| Dataset records |

-=-=-=-=-

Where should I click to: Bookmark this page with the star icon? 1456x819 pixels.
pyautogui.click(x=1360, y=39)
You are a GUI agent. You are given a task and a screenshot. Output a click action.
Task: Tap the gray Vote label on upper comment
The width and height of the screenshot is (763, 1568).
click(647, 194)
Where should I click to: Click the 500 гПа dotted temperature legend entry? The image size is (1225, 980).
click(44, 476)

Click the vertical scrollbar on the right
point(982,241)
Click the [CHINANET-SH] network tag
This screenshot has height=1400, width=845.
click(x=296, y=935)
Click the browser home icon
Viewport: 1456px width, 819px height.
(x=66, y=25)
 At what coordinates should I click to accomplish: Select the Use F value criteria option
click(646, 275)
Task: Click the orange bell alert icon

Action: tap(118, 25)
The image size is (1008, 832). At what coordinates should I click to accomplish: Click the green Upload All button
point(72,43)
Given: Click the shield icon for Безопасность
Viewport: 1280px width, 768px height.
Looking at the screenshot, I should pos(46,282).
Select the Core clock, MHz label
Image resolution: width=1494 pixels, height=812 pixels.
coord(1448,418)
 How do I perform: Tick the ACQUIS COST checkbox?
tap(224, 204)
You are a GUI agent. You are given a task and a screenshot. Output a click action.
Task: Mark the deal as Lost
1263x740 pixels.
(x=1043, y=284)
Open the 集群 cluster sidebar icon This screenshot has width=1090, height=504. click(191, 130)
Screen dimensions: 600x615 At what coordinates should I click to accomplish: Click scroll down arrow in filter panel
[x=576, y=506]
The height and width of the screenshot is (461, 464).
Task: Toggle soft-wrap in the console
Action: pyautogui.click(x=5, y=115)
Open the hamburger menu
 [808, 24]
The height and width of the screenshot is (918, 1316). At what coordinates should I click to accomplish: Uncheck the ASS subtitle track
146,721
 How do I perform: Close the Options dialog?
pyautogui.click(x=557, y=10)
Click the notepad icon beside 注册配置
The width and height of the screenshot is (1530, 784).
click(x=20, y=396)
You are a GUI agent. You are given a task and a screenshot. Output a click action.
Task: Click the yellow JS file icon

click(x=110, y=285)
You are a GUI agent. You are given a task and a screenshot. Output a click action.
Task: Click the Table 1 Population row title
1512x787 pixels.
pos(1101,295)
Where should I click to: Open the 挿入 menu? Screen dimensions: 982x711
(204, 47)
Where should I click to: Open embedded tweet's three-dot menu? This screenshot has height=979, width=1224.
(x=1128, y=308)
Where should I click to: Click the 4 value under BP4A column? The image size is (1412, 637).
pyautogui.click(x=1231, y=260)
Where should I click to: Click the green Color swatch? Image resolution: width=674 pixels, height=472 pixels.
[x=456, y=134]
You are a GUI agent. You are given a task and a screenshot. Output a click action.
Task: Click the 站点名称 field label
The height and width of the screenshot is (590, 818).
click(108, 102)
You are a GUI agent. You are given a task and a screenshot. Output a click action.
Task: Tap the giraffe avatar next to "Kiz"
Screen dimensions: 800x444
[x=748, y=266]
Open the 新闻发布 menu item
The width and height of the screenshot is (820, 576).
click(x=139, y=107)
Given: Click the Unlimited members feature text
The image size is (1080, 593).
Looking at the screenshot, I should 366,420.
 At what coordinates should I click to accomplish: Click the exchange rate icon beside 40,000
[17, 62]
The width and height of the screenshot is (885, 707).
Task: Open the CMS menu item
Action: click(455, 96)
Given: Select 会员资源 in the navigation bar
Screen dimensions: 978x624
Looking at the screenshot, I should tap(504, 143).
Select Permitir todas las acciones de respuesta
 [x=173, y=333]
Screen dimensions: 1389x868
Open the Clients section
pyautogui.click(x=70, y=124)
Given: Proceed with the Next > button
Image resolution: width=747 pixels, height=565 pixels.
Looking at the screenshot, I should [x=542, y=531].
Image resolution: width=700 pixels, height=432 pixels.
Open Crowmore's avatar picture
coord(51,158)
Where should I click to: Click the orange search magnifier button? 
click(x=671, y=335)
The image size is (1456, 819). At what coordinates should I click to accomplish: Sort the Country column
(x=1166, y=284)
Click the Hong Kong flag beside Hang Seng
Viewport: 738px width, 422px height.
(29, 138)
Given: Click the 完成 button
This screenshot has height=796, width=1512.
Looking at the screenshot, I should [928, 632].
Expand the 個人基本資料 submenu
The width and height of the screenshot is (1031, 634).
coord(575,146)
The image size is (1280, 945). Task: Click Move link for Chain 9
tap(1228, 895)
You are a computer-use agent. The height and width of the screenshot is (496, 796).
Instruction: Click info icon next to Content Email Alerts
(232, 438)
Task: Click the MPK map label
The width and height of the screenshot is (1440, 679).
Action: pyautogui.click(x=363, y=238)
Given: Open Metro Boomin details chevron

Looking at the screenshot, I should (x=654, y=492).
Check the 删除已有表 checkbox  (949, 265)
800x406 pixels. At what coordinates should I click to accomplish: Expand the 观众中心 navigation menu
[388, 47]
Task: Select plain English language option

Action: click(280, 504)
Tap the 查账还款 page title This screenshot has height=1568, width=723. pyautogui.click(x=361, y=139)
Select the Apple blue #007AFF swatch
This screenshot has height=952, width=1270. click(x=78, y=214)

-=-=-=-=-

| To do |
Repeat all of the lines above without any changes.

| Task solution |
Where should I click to: Bookmark this page with the star icon? 1456x819 pixels.
pyautogui.click(x=1360, y=39)
You are a GUI agent. You are given a task and a screenshot. Output a click action.
Task: Tap the gray Vote label on upper comment
The width and height of the screenshot is (763, 1568).
click(647, 194)
Where should I click to: Click the 500 гПа dotted temperature legend entry? The image size is (1225, 980).
click(44, 476)

Click the vertical scrollbar on the right
point(982,241)
Click the [CHINANET-SH] network tag
This screenshot has height=1400, width=845.
click(x=296, y=935)
Click the browser home icon
Viewport: 1456px width, 819px height.
(x=66, y=25)
 At what coordinates should I click to accomplish: Select the Use F value criteria option
click(646, 275)
Task: Click the orange bell alert icon

Action: tap(118, 25)
The image size is (1008, 832). At what coordinates should I click to accomplish: Click the green Upload All button
point(72,43)
Given: Click the shield icon for Безопасность
Viewport: 1280px width, 768px height.
Looking at the screenshot, I should pos(46,282).
Select the Core clock, MHz label
Image resolution: width=1494 pixels, height=812 pixels.
coord(1448,418)
 How do I perform: Tick the ACQUIS COST checkbox?
tap(224, 204)
You are a GUI agent. You are given a task and a screenshot. Output a click action.
Task: Mark the deal as Lost
1263x740 pixels.
(x=1043, y=284)
Open the 集群 cluster sidebar icon This screenshot has width=1090, height=504. click(191, 130)
Screen dimensions: 600x615 At what coordinates should I click to accomplish: Click scroll down arrow in filter panel
[x=576, y=506]
The height and width of the screenshot is (461, 464).
Task: Toggle soft-wrap in the console
Action: pyautogui.click(x=5, y=115)
Open the hamburger menu
 [808, 24]
The height and width of the screenshot is (918, 1316). At what coordinates should I click to accomplish: Uncheck the ASS subtitle track
146,721
 How do I perform: Close the Options dialog?
pyautogui.click(x=557, y=10)
Click the notepad icon beside 注册配置
The width and height of the screenshot is (1530, 784).
click(x=20, y=396)
You are a GUI agent. You are given a task and a screenshot. Output a click action.
Task: Click the yellow JS file icon

click(x=110, y=285)
You are a GUI agent. You are given a task and a screenshot. Output a click action.
Task: Click the Table 1 Population row title
1512x787 pixels.
pos(1101,295)
Where should I click to: Open the 挿入 menu? Screen dimensions: 982x711
(204, 47)
Where should I click to: Open embedded tweet's three-dot menu? This screenshot has height=979, width=1224.
(x=1128, y=308)
Where should I click to: Click the 4 value under BP4A column? The image size is (1412, 637).
pyautogui.click(x=1231, y=260)
Where should I click to: Click the green Color swatch? Image resolution: width=674 pixels, height=472 pixels.
[x=456, y=134]
You are a GUI agent. You are given a task and a screenshot. Output a click action.
Task: Click the 站点名称 field label
The height and width of the screenshot is (590, 818).
click(108, 102)
You are a GUI agent. You are given a task and a screenshot. Output a click action.
Task: Tap the giraffe avatar next to "Kiz"
Screen dimensions: 800x444
[x=748, y=266]
Open the 新闻发布 menu item
The width and height of the screenshot is (820, 576).
click(x=139, y=107)
Given: Click the Unlimited members feature text
The image size is (1080, 593).
Looking at the screenshot, I should 366,420.
 At what coordinates should I click to accomplish: Click the exchange rate icon beside 40,000
[17, 62]
The width and height of the screenshot is (885, 707).
Task: Open the CMS menu item
Action: click(455, 96)
Given: Select 会员资源 in the navigation bar
Screen dimensions: 978x624
Looking at the screenshot, I should tap(504, 143).
Select Permitir todas las acciones de respuesta
 [x=173, y=333]
Screen dimensions: 1389x868
Open the Clients section
pyautogui.click(x=70, y=124)
Given: Proceed with the Next > button
Image resolution: width=747 pixels, height=565 pixels.
Looking at the screenshot, I should [x=542, y=531].
Image resolution: width=700 pixels, height=432 pixels.
Open Crowmore's avatar picture
coord(51,158)
Where should I click to: Click the orange search magnifier button? 
click(x=671, y=335)
The image size is (1456, 819). At what coordinates should I click to accomplish: Sort the Country column
(x=1166, y=284)
Click the Hong Kong flag beside Hang Seng
Viewport: 738px width, 422px height.
(29, 138)
Given: Click the 完成 button
This screenshot has height=796, width=1512.
Looking at the screenshot, I should [928, 632].
Expand the 個人基本資料 submenu
The width and height of the screenshot is (1031, 634).
coord(575,146)
The image size is (1280, 945). Task: Click Move link for Chain 9
tap(1228, 895)
You are a computer-use agent. The height and width of the screenshot is (496, 796).
Instruction: Click info icon next to Content Email Alerts
(232, 438)
Task: Click the MPK map label
The width and height of the screenshot is (1440, 679).
Action: pyautogui.click(x=363, y=238)
Given: Open Metro Boomin details chevron

Looking at the screenshot, I should (x=654, y=492).
Check the 删除已有表 checkbox  (949, 265)
800x406 pixels. At what coordinates should I click to accomplish: Expand the 观众中心 navigation menu
[388, 47]
Task: Select plain English language option

Action: click(280, 504)
Tap the 查账还款 page title This screenshot has height=1568, width=723. pyautogui.click(x=361, y=139)
Select the Apple blue #007AFF swatch
This screenshot has height=952, width=1270. click(x=78, y=214)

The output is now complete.